▶ [Problem description]: Each entry below is to be extracted exactly.

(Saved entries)
+ + +
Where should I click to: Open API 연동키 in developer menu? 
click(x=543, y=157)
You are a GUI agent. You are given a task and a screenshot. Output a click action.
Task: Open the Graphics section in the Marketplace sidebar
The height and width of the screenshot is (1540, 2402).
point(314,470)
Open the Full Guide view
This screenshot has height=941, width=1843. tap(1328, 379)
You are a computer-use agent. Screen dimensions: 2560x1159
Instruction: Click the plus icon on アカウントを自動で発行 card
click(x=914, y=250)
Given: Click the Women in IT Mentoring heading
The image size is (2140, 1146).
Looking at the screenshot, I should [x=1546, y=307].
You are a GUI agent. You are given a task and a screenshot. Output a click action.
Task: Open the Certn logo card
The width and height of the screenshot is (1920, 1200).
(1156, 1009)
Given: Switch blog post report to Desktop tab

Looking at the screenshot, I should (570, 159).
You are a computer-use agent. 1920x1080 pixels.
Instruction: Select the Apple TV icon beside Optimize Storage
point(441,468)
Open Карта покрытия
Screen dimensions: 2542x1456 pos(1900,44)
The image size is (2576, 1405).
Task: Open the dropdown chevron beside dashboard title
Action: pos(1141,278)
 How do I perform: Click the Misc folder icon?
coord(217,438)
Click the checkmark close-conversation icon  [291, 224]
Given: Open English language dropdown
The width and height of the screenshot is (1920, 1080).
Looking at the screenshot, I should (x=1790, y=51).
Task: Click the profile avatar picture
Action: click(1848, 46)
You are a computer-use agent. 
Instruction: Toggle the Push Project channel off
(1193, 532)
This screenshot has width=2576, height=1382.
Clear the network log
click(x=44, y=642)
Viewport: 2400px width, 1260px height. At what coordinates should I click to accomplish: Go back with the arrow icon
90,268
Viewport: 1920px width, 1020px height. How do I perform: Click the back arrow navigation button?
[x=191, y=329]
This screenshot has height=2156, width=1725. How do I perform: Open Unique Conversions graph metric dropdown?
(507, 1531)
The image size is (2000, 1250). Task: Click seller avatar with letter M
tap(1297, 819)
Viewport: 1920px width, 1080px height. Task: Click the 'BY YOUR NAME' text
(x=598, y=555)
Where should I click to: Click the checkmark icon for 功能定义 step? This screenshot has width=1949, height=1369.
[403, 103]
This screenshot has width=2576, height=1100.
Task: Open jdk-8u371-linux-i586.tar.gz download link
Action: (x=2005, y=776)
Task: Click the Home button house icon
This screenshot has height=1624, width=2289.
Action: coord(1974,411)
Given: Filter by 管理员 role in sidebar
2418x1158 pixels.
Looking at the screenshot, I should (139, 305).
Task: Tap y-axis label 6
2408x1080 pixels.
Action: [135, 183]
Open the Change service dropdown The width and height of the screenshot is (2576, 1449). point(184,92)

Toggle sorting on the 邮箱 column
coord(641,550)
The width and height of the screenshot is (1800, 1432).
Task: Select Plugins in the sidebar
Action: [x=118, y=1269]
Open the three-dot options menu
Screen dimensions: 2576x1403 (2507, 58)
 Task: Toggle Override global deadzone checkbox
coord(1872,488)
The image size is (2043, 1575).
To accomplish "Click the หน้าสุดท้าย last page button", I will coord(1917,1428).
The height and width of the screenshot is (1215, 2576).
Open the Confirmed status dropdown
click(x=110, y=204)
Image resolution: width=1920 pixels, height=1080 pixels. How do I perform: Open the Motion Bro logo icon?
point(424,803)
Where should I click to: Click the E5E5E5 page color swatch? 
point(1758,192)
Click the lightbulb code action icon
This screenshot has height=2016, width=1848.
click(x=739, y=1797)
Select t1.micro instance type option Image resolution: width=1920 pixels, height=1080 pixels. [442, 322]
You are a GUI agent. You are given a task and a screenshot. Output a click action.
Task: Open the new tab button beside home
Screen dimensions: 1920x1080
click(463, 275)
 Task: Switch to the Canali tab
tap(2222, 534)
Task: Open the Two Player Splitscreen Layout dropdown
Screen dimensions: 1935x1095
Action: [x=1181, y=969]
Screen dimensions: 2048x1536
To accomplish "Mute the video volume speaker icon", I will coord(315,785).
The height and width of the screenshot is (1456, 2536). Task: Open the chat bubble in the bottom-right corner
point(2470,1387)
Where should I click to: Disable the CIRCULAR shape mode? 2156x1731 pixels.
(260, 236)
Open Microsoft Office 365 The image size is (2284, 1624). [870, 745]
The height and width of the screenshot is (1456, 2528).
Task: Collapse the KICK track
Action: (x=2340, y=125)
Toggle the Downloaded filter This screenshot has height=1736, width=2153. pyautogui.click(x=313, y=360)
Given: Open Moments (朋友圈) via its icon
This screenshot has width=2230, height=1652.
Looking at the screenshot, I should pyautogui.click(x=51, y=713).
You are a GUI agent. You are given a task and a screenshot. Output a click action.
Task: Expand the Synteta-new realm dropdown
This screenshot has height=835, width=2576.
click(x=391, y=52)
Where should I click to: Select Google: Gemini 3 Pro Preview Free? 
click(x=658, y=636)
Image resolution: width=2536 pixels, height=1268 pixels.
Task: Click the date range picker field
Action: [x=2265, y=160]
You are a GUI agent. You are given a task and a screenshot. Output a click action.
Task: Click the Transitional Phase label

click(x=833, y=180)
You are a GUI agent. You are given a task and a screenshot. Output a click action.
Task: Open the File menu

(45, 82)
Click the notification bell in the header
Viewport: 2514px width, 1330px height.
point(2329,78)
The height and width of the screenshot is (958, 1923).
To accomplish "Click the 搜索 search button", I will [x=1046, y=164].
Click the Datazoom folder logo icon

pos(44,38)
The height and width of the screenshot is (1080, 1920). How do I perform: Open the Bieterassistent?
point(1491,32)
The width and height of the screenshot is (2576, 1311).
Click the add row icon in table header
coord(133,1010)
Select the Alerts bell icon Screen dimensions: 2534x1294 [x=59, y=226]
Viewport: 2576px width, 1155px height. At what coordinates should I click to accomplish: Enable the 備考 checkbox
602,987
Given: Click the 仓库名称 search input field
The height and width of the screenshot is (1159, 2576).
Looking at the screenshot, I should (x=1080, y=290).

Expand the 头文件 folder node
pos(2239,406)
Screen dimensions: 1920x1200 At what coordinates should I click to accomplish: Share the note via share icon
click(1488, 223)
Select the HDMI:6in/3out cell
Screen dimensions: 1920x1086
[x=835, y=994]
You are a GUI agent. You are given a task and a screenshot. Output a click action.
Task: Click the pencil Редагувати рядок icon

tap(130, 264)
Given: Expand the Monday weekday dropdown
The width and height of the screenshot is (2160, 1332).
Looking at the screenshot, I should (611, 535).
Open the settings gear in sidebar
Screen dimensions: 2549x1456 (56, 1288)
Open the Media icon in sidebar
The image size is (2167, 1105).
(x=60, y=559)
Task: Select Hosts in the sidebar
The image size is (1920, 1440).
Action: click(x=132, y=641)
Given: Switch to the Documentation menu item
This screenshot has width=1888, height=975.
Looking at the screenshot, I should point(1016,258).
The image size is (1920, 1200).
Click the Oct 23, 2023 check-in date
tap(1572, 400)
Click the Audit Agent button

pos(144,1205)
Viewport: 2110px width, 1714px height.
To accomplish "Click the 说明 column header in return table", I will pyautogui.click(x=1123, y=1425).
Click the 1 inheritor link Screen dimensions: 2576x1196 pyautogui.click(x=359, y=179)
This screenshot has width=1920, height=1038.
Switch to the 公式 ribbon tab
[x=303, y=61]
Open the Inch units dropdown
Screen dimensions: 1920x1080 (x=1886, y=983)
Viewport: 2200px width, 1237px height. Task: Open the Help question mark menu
+ + +
▶ [Response below]:
Where should I click to: Open API 연동키 in developer menu? 
click(x=543, y=157)
You are a GUI agent. You are given a task and a screenshot. Output a click action.
Task: Open the Graphics section in the Marketplace sidebar
The height and width of the screenshot is (1540, 2402).
point(314,470)
Open the Full Guide view
This screenshot has height=941, width=1843. tap(1328, 379)
You are a computer-use agent. Screen dimensions: 2560x1159
Instruction: Click the plus icon on アカウントを自動で発行 card
click(x=914, y=250)
Given: Click the Women in IT Mentoring heading
The image size is (2140, 1146).
Looking at the screenshot, I should [x=1546, y=307].
You are a GUI agent. You are given a task and a screenshot. Output a click action.
Task: Open the Certn logo card
The width and height of the screenshot is (1920, 1200).
(1156, 1009)
Given: Switch blog post report to Desktop tab

Looking at the screenshot, I should (570, 159).
You are a computer-use agent. 1920x1080 pixels.
Instruction: Select the Apple TV icon beside Optimize Storage
point(441,468)
Open Карта покрытия
Screen dimensions: 2542x1456 pos(1900,44)
The image size is (2576, 1405).
Task: Open the dropdown chevron beside dashboard title
Action: pos(1141,278)
 How do I perform: Click the Misc folder icon?
coord(217,438)
Click the checkmark close-conversation icon  [291, 224]
Given: Open English language dropdown
The width and height of the screenshot is (1920, 1080).
Looking at the screenshot, I should (x=1790, y=51).
Task: Click the profile avatar picture
Action: click(1848, 46)
You are a computer-use agent. 
Instruction: Toggle the Push Project channel off
(1193, 532)
This screenshot has width=2576, height=1382.
Clear the network log
click(x=44, y=642)
Viewport: 2400px width, 1260px height. At what coordinates should I click to accomplish: Go back with the arrow icon
90,268
Viewport: 1920px width, 1020px height. How do I perform: Click the back arrow navigation button?
[x=191, y=329]
This screenshot has height=2156, width=1725. How do I perform: Open Unique Conversions graph metric dropdown?
(507, 1531)
The image size is (2000, 1250). Task: Click seller avatar with letter M
tap(1297, 819)
Viewport: 1920px width, 1080px height. Task: Click the 'BY YOUR NAME' text
(x=598, y=555)
Where should I click to: Click the checkmark icon for 功能定义 step? This screenshot has width=1949, height=1369.
[403, 103]
This screenshot has width=2576, height=1100.
Task: Open jdk-8u371-linux-i586.tar.gz download link
Action: (x=2005, y=776)
Task: Click the Home button house icon
This screenshot has height=1624, width=2289.
Action: coord(1974,411)
Given: Filter by 管理员 role in sidebar
2418x1158 pixels.
Looking at the screenshot, I should (139, 305).
Task: Tap y-axis label 6
2408x1080 pixels.
Action: [135, 183]
Open the Change service dropdown The width and height of the screenshot is (2576, 1449). point(184,92)

Toggle sorting on the 邮箱 column
coord(641,550)
The width and height of the screenshot is (1800, 1432).
Task: Select Plugins in the sidebar
Action: [x=118, y=1269]
Open the three-dot options menu
Screen dimensions: 2576x1403 (2507, 58)
 Task: Toggle Override global deadzone checkbox
coord(1872,488)
The image size is (2043, 1575).
To accomplish "Click the หน้าสุดท้าย last page button", I will coord(1917,1428).
The height and width of the screenshot is (1215, 2576).
Open the Confirmed status dropdown
click(x=110, y=204)
Image resolution: width=1920 pixels, height=1080 pixels. How do I perform: Open the Motion Bro logo icon?
point(424,803)
Where should I click to: Click the E5E5E5 page color swatch? 
point(1758,192)
Click the lightbulb code action icon
This screenshot has height=2016, width=1848.
click(x=739, y=1797)
Select t1.micro instance type option Image resolution: width=1920 pixels, height=1080 pixels. [442, 322]
You are a GUI agent. You are given a task and a screenshot. Output a click action.
Task: Open the new tab button beside home
Screen dimensions: 1920x1080
click(463, 275)
 Task: Switch to the Canali tab
tap(2222, 534)
Task: Open the Two Player Splitscreen Layout dropdown
Screen dimensions: 1935x1095
Action: [x=1181, y=969]
Screen dimensions: 2048x1536
To accomplish "Mute the video volume speaker icon", I will coord(315,785).
The height and width of the screenshot is (1456, 2536). Task: Open the chat bubble in the bottom-right corner
point(2470,1387)
Where should I click to: Disable the CIRCULAR shape mode? 2156x1731 pixels.
(260, 236)
Open Microsoft Office 365 The image size is (2284, 1624). [870, 745]
The height and width of the screenshot is (1456, 2528).
Task: Collapse the KICK track
Action: (x=2340, y=125)
Toggle the Downloaded filter This screenshot has height=1736, width=2153. pyautogui.click(x=313, y=360)
Given: Open Moments (朋友圈) via its icon
This screenshot has width=2230, height=1652.
Looking at the screenshot, I should pyautogui.click(x=51, y=713).
You are a GUI agent. You are given a task and a screenshot. Output a click action.
Task: Expand the Synteta-new realm dropdown
This screenshot has height=835, width=2576.
click(x=391, y=52)
Where should I click to: Select Google: Gemini 3 Pro Preview Free? 
click(x=658, y=636)
Image resolution: width=2536 pixels, height=1268 pixels.
Task: Click the date range picker field
Action: [x=2265, y=160]
You are a GUI agent. You are given a task and a screenshot. Output a click action.
Task: Click the Transitional Phase label

click(x=833, y=180)
You are a GUI agent. You are given a task and a screenshot. Output a click action.
Task: Open the File menu

(45, 82)
Click the notification bell in the header
Viewport: 2514px width, 1330px height.
point(2329,78)
The height and width of the screenshot is (958, 1923).
To accomplish "Click the 搜索 search button", I will [x=1046, y=164].
Click the Datazoom folder logo icon

pos(44,38)
The height and width of the screenshot is (1080, 1920). How do I perform: Open the Bieterassistent?
point(1491,32)
The width and height of the screenshot is (2576, 1311).
Click the add row icon in table header
coord(133,1010)
Select the Alerts bell icon Screen dimensions: 2534x1294 [x=59, y=226]
Viewport: 2576px width, 1155px height. At what coordinates should I click to accomplish: Enable the 備考 checkbox
602,987
Given: Click the 仓库名称 search input field
The height and width of the screenshot is (1159, 2576).
Looking at the screenshot, I should (x=1080, y=290).

Expand the 头文件 folder node
pos(2239,406)
Screen dimensions: 1920x1200 At what coordinates should I click to accomplish: Share the note via share icon
click(1488, 223)
Select the HDMI:6in/3out cell
Screen dimensions: 1920x1086
[x=835, y=994]
You are a GUI agent. You are given a task and a screenshot. Output a click action.
Task: Click the pencil Редагувати рядок icon

tap(130, 264)
Given: Expand the Monday weekday dropdown
The width and height of the screenshot is (2160, 1332).
Looking at the screenshot, I should (611, 535).
Open the settings gear in sidebar
Screen dimensions: 2549x1456 (56, 1288)
Open the Media icon in sidebar
The image size is (2167, 1105).
(x=60, y=559)
Task: Select Hosts in the sidebar
The image size is (1920, 1440).
Action: click(x=132, y=641)
Given: Switch to the Documentation menu item
This screenshot has width=1888, height=975.
Looking at the screenshot, I should point(1016,258).
The image size is (1920, 1200).
Click the Oct 23, 2023 check-in date
tap(1572, 400)
Click the Audit Agent button

pos(144,1205)
Viewport: 2110px width, 1714px height.
To accomplish "Click the 说明 column header in return table", I will pyautogui.click(x=1123, y=1425).
Click the 1 inheritor link Screen dimensions: 2576x1196 pyautogui.click(x=359, y=179)
This screenshot has width=1920, height=1038.
Switch to the 公式 ribbon tab
[x=303, y=61]
Open the Inch units dropdown
Screen dimensions: 1920x1080 (x=1886, y=983)
Viewport: 2200px width, 1237px height. Task: Open the Help question mark menu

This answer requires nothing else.